A arquiteta contou sobre a experiência projetual francesa e a implantação do Ateliê Nacional
A chefe do Departamento de Estratégias Territoriais do Ministério da Ecologia da França, Cristina Garcez, mostrou no IAB-RJ que o país também é referência em desenvolvimento de planos estratégicos para o desenvolvimento urbano e econômico de suas cidades.
Ao IAB, a arquiteta contou sobre a experiência projetual francesa e a implantação do Ateliê Nacional.
Ela também analisou a proposta do governo brasileiro de ampliar o Regime Diferenciado de Contratações Públicas (RDC) para as obras de segurança pública, mobilidade urbana e infraestrutura logística. Confira a entrevista abaixo.

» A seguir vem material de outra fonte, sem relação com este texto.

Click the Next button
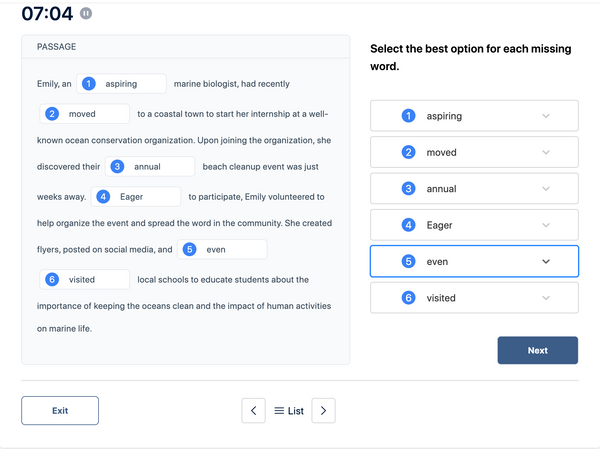600x449 pixels. [x=538, y=350]
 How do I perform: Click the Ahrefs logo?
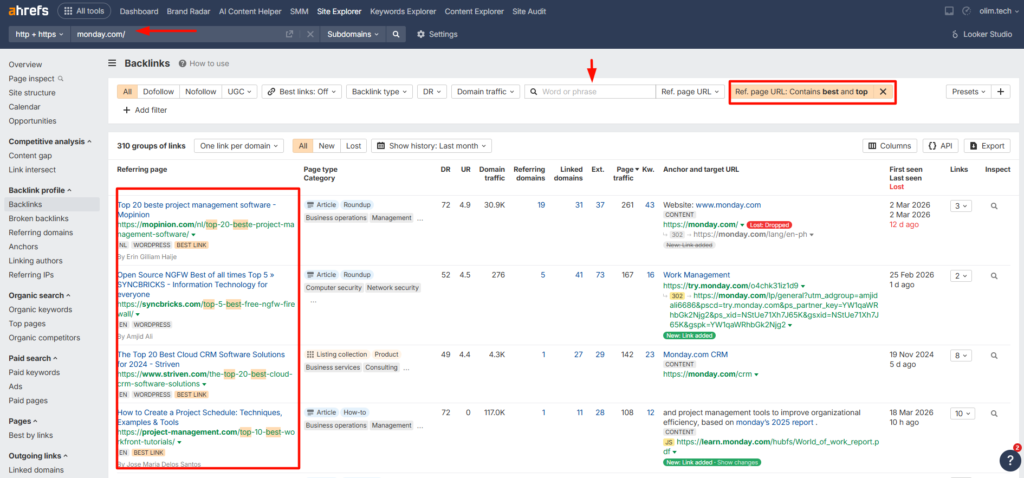pos(27,11)
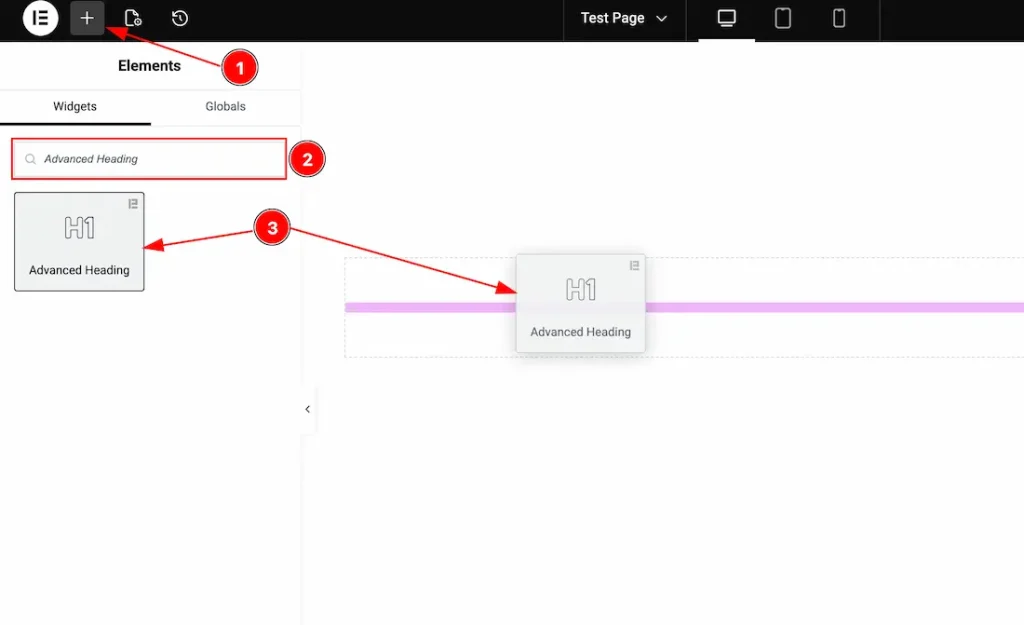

Instituto de Arquitetos do Brasil: Pensar estrategicamente o território é algo já institucionalizado na França?
Cristina Garcez: Não. O que é institucionalizado são as leis, que obrigam os gestores a desenvolverem planos estratégicos em certas escalas. Todas as leis exigem, cada vez mais, esse tipo de planejamento. Porém, isso está longe de ser uma planificação de qualidade. Os planos na França começam por um diagnóstico, que é dissociado do projeto.

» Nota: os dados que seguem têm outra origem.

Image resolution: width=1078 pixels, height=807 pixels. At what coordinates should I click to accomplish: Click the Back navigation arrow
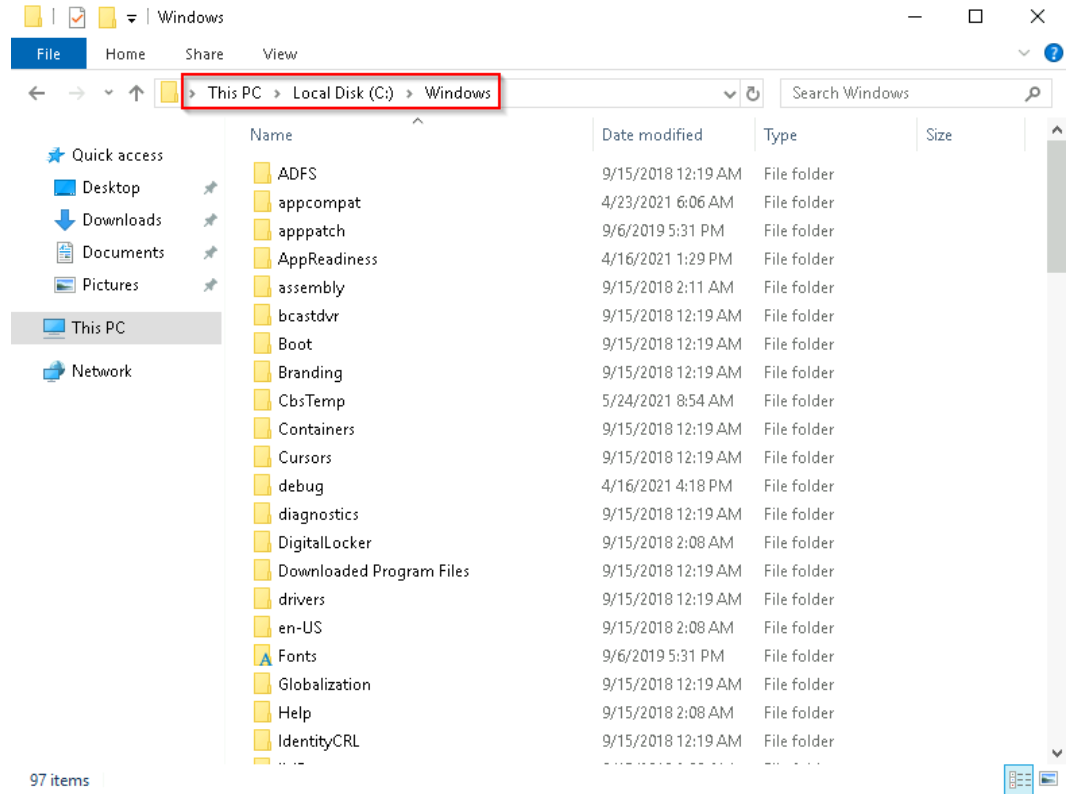coord(36,94)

A consequência desse processo é a perda da ideia inicial. Esse é um trabalho exaustivo e que custa caro. O objetivo do Ateliê Nacional – órgão criado pela direção de urbanismo do Ministério de Habitação e Igualdade do Território, em 2007, para pensar estratégias territoriais – é mostrar que investir recursos para montar boas equipes para desenvolver projetos é mais coerente e eficaz do que gastar energia em diagnósticos. No Ateliê, desenvolvemos projetos em grandes escalas num período de um ano.

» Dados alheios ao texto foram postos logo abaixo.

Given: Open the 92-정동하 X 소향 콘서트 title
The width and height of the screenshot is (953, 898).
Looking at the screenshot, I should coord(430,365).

IAB: A promoção de estudos e desenvolvimento de estratégias é uma atribuição exclusiva do governo federal?
CG: Quando se fala em organização do território, desenvolvimento desorganizado, crise energética e promoção de cidades mais ecológicas e compactas, penso que é papel do governo incentivar o desenvolvimento de planos estratégicos. Como ele pode incentivar?
O Ateliê é uma alternativa para isso. Apresentar referências, em vez de tentar controlar o crescimento através de regulamentações e leis, é importante. O governo deve arregaçar as mangas e criar referências. É preciso também apresentar as ideias para o debate público e melhorar a qualidade da discussão. Num cenário de crise econômica, a responsabilidade do governo de se tornar uma referência é maior.
O compartilhamento dos projetos também é importante. Com uma única equipe, conseguimos desenvolver seis projetos por ano. Isso significa economia de dinheiro para vários prefeitos, que muitas vezes não teriam condições de contratar uma equipe como a do Álvaro Siza para desenvolver um projeto para a sua cidade.
Dividir os projetos com cidades economicamente mais frágeis, que não são cobertas por projetos, é mais importante ainda. São esses territórios que hoje produzem mais poluição e onde a expansão urbana age com mais força.
IAB: Como os projetos das obras públicas, em geral, são licitados na França?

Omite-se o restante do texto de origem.